Abstract

Purpose: CT imaging of patients for radiotherapy treatment planning frequently includes anatomy that extends beyond the 50cm nominal field-of-view (nFOV): 28.35% of the 575 CT scans we acquired from July–December 2006. The purpose of this study was to evaluate 1) the degradation of Hounsfield units (HU) in the extended field of view (eFOV), and 2) the dosimetric impact of ignoring or correcting this degradation within the treatment planning system (TPS). Method and Materials: CT images were acquired at maximum FOV (82cm) on a diamond-shaped 30×30×13cm solid-water phantom, challenging the reconstruction algorithm's ability to model the truncated projection data adequately. A unique dataset was acquired for 19 phantom locations (1cm intervals outside of the nFOV) and each imported into a TPS. Each phantom was contoured using a threshold of −200HU. A single treatment beam with isocenter placed at the center of the phantom was planned to deliver 100cGy to isocenter for each CT data set; dose map comparisons with and without homogenous correction for density (HU>−700 =1gm/cc) were performed relative to the control phantom within the nFOV. Results: Significant variation of HU was observed as a function of phantom displacement outside the nFOV (range +513 to −873HU); most dramatically ∼5cm beyond the nFOV border. If uncorrected, these changes in HU produced significant dose errors.

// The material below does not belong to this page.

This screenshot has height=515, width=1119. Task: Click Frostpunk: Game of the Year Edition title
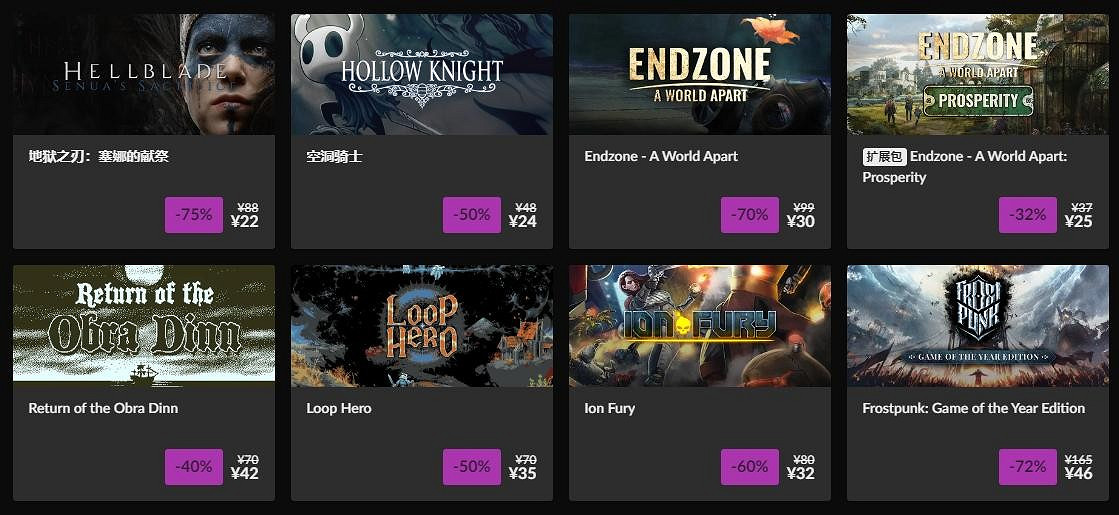click(x=973, y=408)

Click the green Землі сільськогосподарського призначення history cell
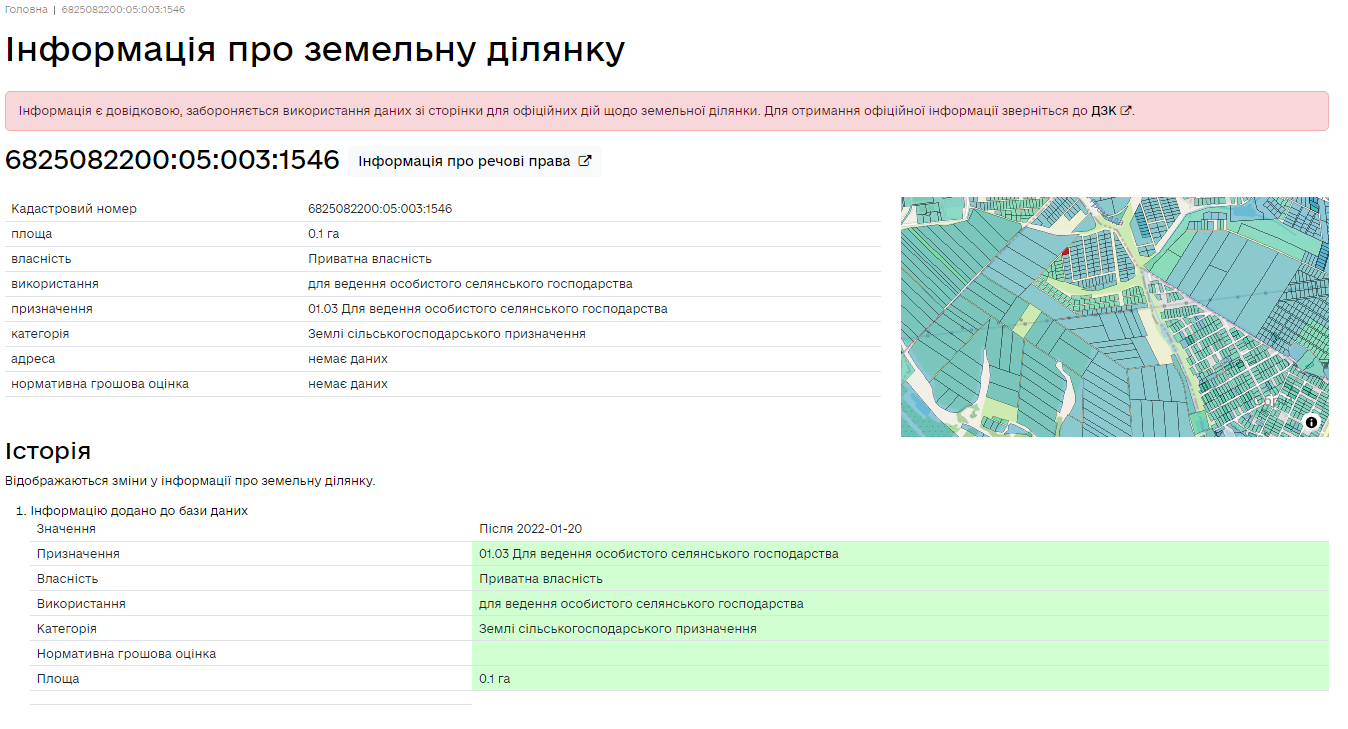(617, 629)
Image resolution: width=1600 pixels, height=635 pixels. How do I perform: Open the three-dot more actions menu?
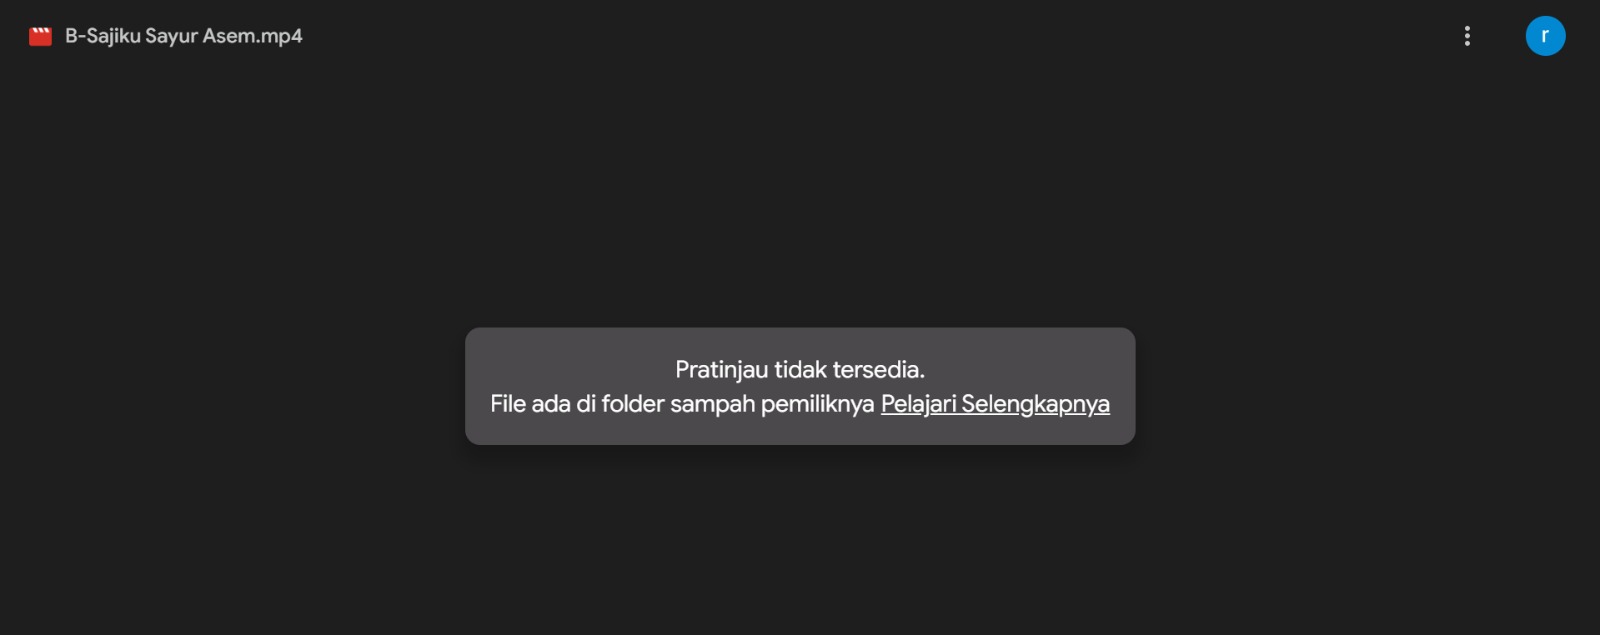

Plans were compared to control plans and dose difference maps were generated; uncorrected images 3cm outside the nFOV demonstrated >5% difference, where overriding HU values above −700HU maintained <5% error for phantom positions ∼10cm beyond nFOV. Conclusion: HU values differ significantly for anatomy 2cm outside the nFOV, can be visualized and should be corrected for dose calculations. These results show <5% dose error can be accomplished for anatomy extending ∼10cm beyond the nFOV (which accounts for 98% of eFOV patients here).